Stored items
# # # #
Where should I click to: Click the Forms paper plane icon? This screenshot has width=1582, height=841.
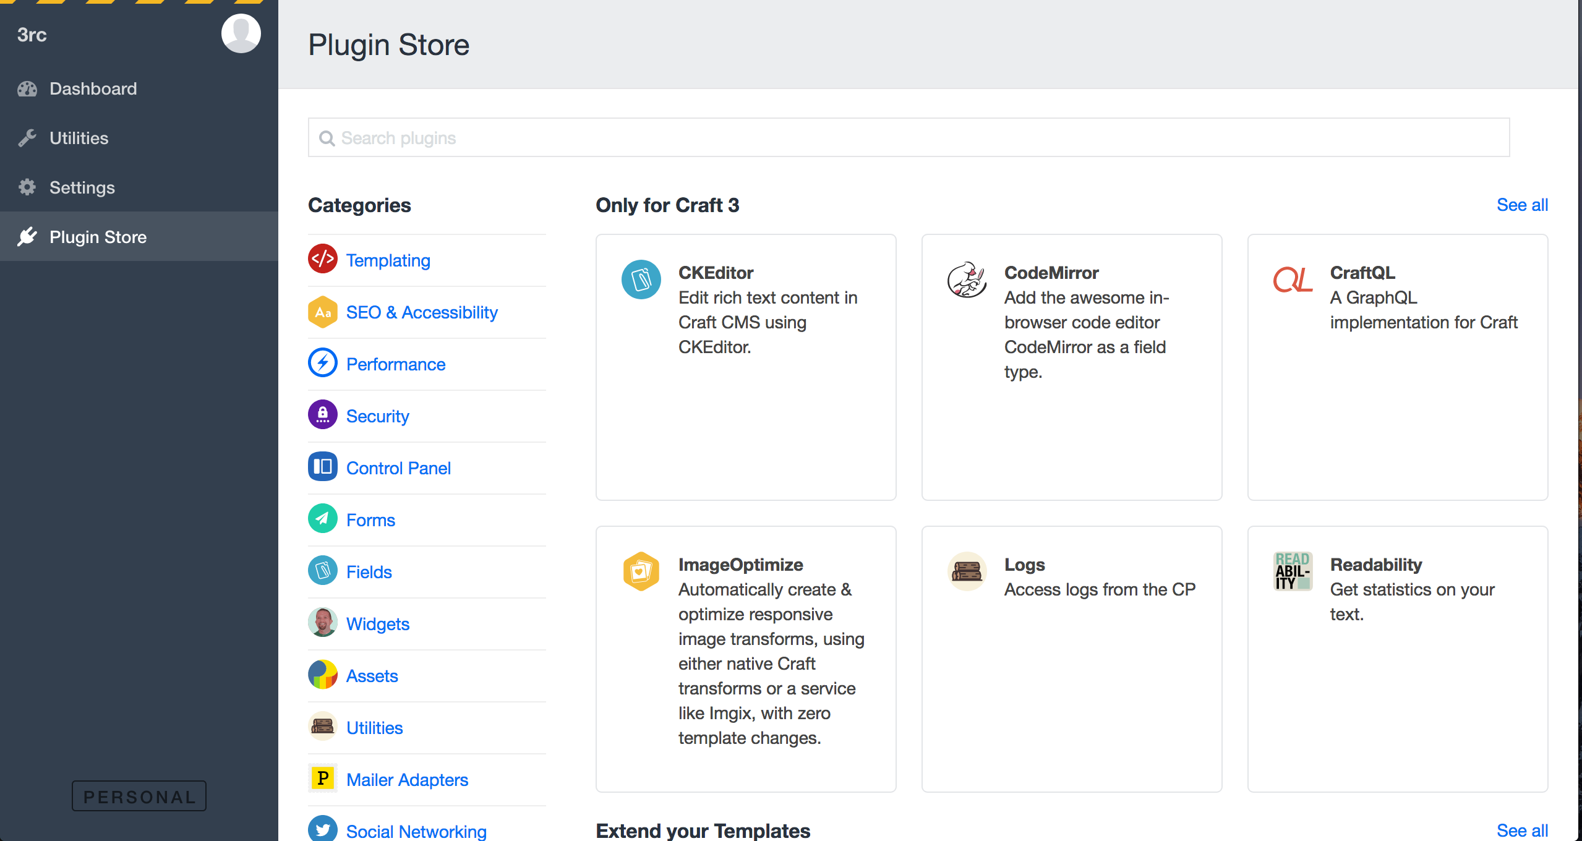click(322, 519)
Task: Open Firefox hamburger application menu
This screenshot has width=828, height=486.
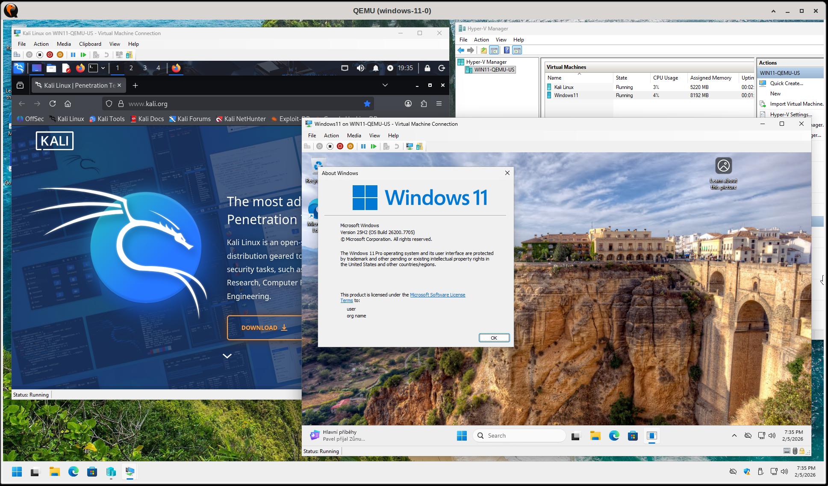Action: tap(439, 104)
# # # #
* [Exercise brief]:
The data should be printed again unchanged; leave its pictures out.

* [Answer to this task]:
Where should I click to: Click the Forms paper plane icon? This screenshot has width=1582, height=841.
click(322, 519)
Task: Open Firefox hamburger application menu
This screenshot has width=828, height=486.
Action: tap(439, 104)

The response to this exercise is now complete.